Review: I finished "Nature Lessons" over the weekend. It was an awesome, powerful book. I thought it really captured the complex, love-hate relationship with a family member whose behavior is totally unpredictable. It also gave a touching look at the scar that apartheid left behind. If you know anyone who is looking for a good read, say, "Lynette Brasfield, Nature Lessons."

Rating: 5 stars
Summary: An exciting story about a young girl and her mother
Review: I was hooked on this from the first page. I couldn't stop reading. Lynette Brasfield took me from middle America and dropped me in South Africa of the 1960's and carefully brought me forward telling a wonderful story about a little girl and her mother using South Africa as a backdrop. I got a history lesson within a novel that examined the lives to a mother and daughter trapped in a crazy world. Brasfield kept me guessing every chapter and in the end I was satisfied that all the pieces of these shattered lives had been put back together so I could understand. I loved reading this book.
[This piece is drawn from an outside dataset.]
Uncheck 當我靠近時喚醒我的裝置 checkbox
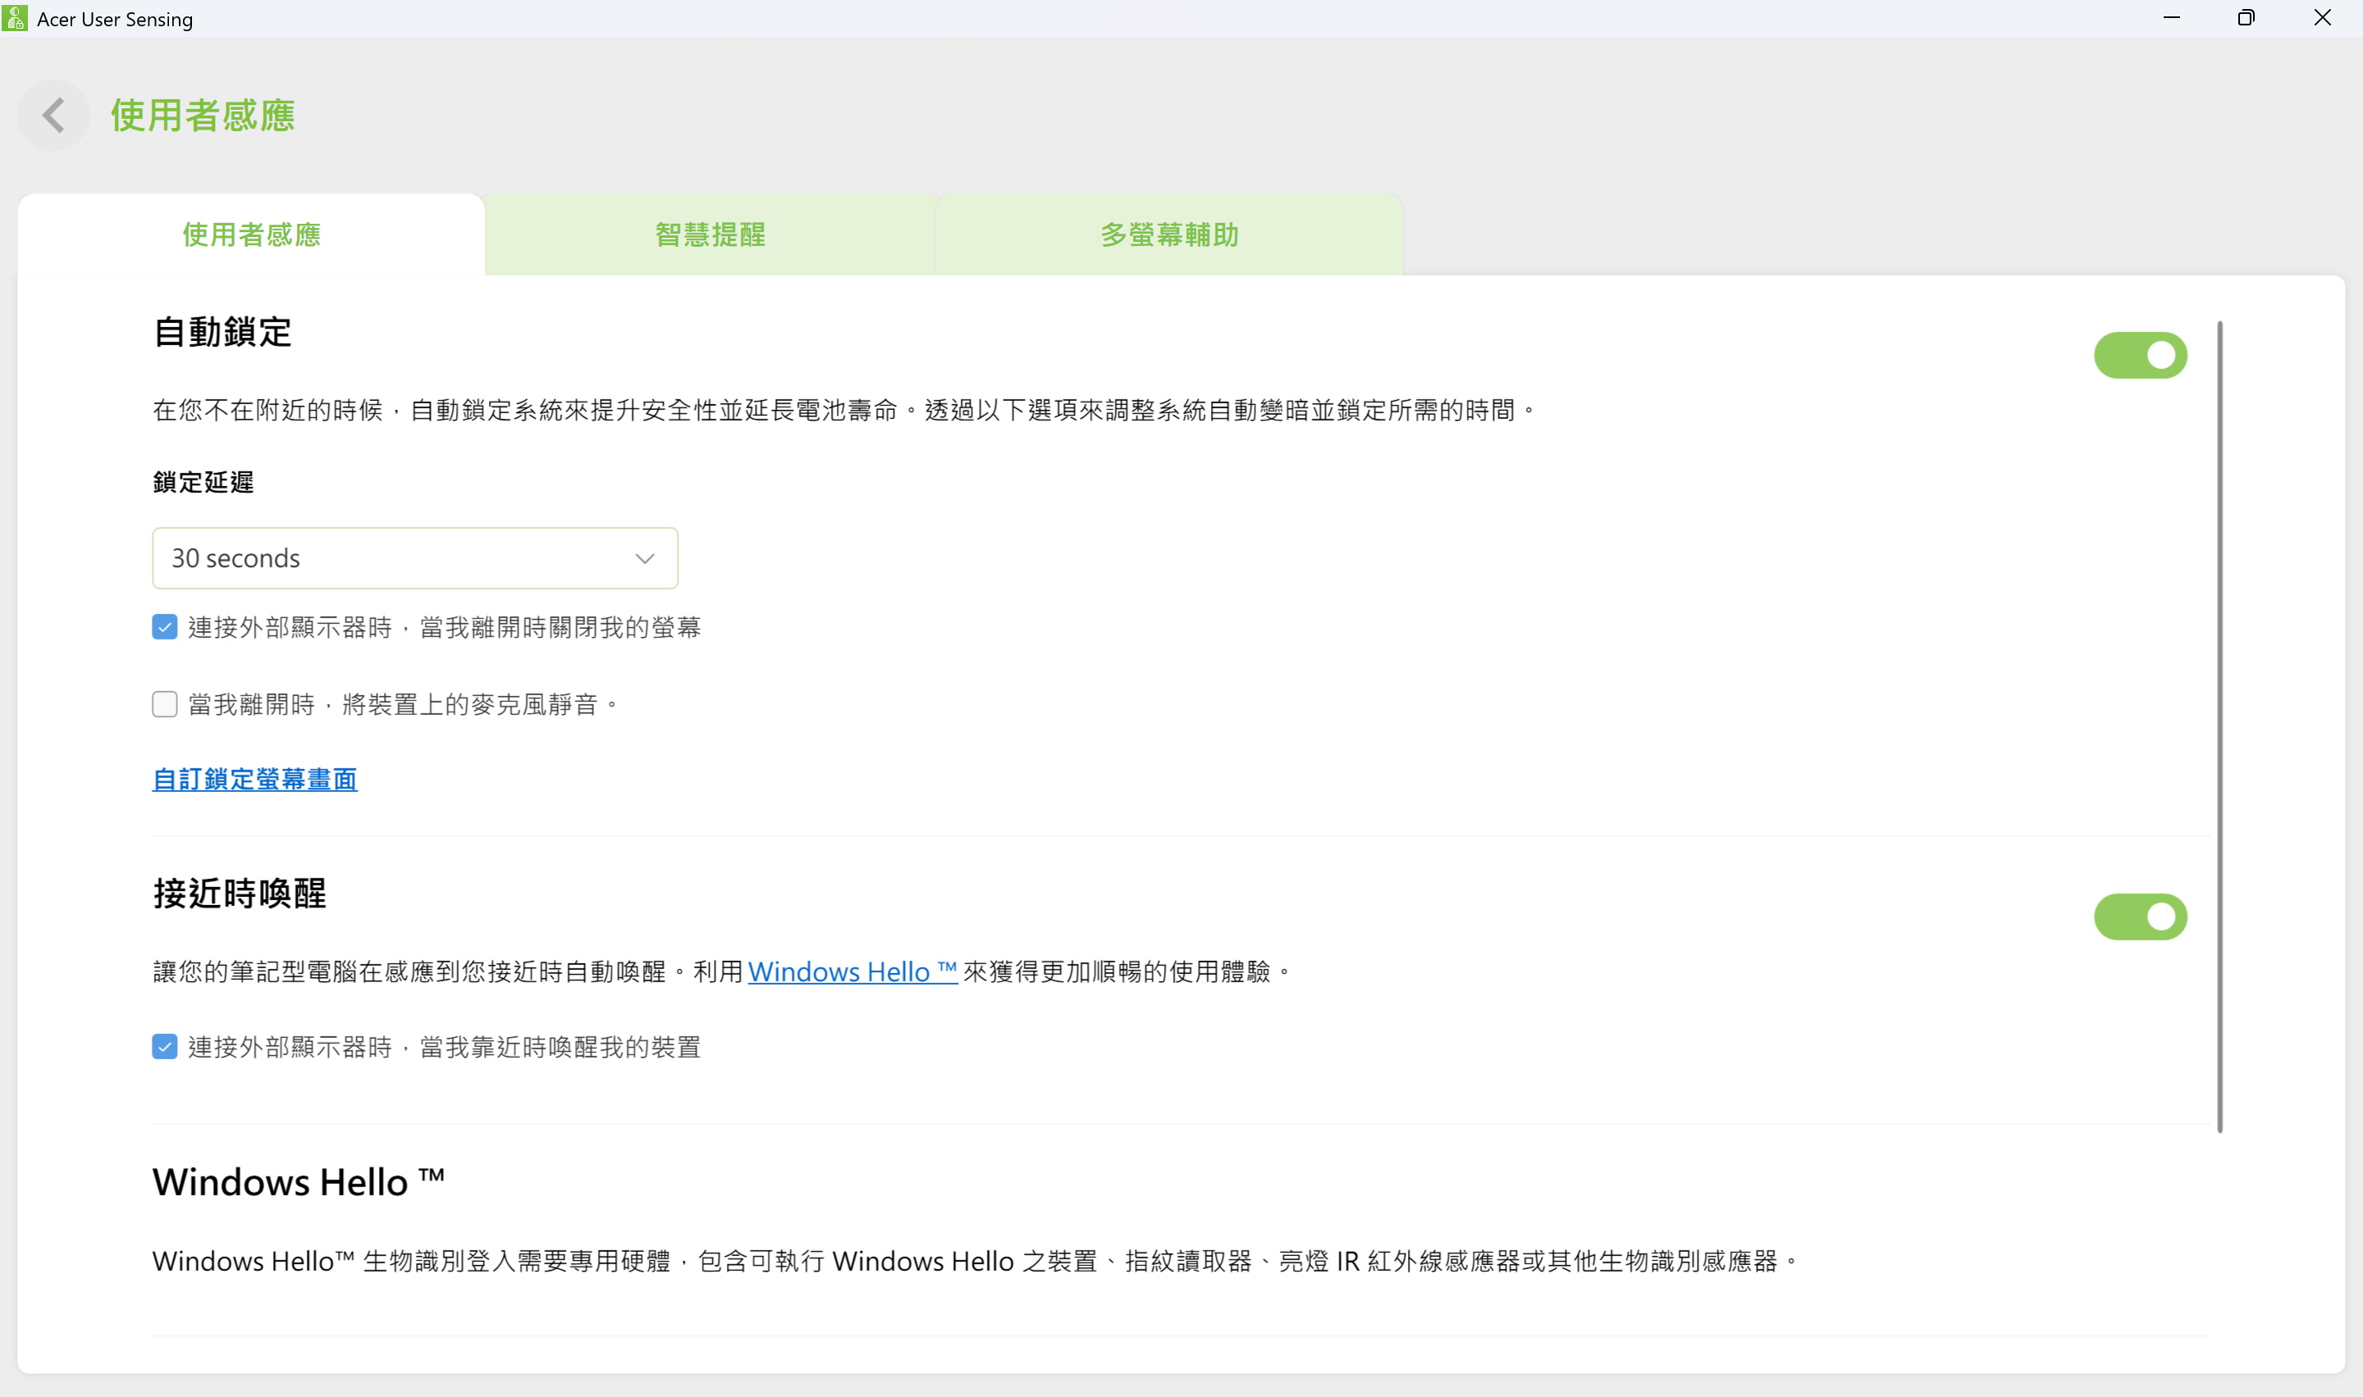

Exquisite writing and delicate handling of the characters and their environment.

Rating: 5 stars
Summary: A Haunting Journey
Review: Intriguing storyline and amazing use of description. Lynette is a first-class story teller and author. This is a book you won't want to put down.

Rating: 5 stars
Summary: Amazing Details
Review: Intriguing storyline and amazing use of description. Lynette is a first-class story teller and author. This is a book you won't want to put down.

Rating: 5 stars
Summary: A Haunting Journey
Review: It is not often that one finds the combination of beautiful writing and a compelling story. Nature Lessons is that and more. Set against the exotic yet turbulent atmosphere of South Africa during apartheid, we meet the young Kate Jensen, who recounts her life with a mentally ill mother. Woven in with the story of young Kate, is the journey of the older Kate who returns to South Africa to search for her mother. Their stories create a tapestry rich in the lasting effects of cultural, political, and psychological dynamics on a young girl. It grips the reader from the first page and takes one on a haunting journey.

Rating: 5 stars
Summary: Literary page-turner
Review: Lynette Brasfield's Nature Lessons is a tremendous first novel, and a powerful reading experience on many levels. The author's use of rich imagery, colorful settings, and jump-out-at-you characters work exquisitely with the story's driving question-what happened to Kate Jensen's mother? As the tale unfolds, Brasfield takes us on a journey into one woman's inner world, and through the past and present of South Africa, her country of origin, peeling back layers of truths that are at once painful, heartbreaking, and ultimately freeing, as she exposes a fractured mother/daughter relationship. Brasfield writes in alternating chapters of Kate as a woman and a young girl, exploring questions of sanity and mental illness, and where the lines blur, all through the lens of culture. The author tackles race issues with a delicate touch as the narrator confronts the inhumanity of apartheid, focusing her lens on the fate of Winston, her family's gardener, and on her relationship with a young friend, Joshua. I have only one question: Ms. Brasfield, can you hurry and write another?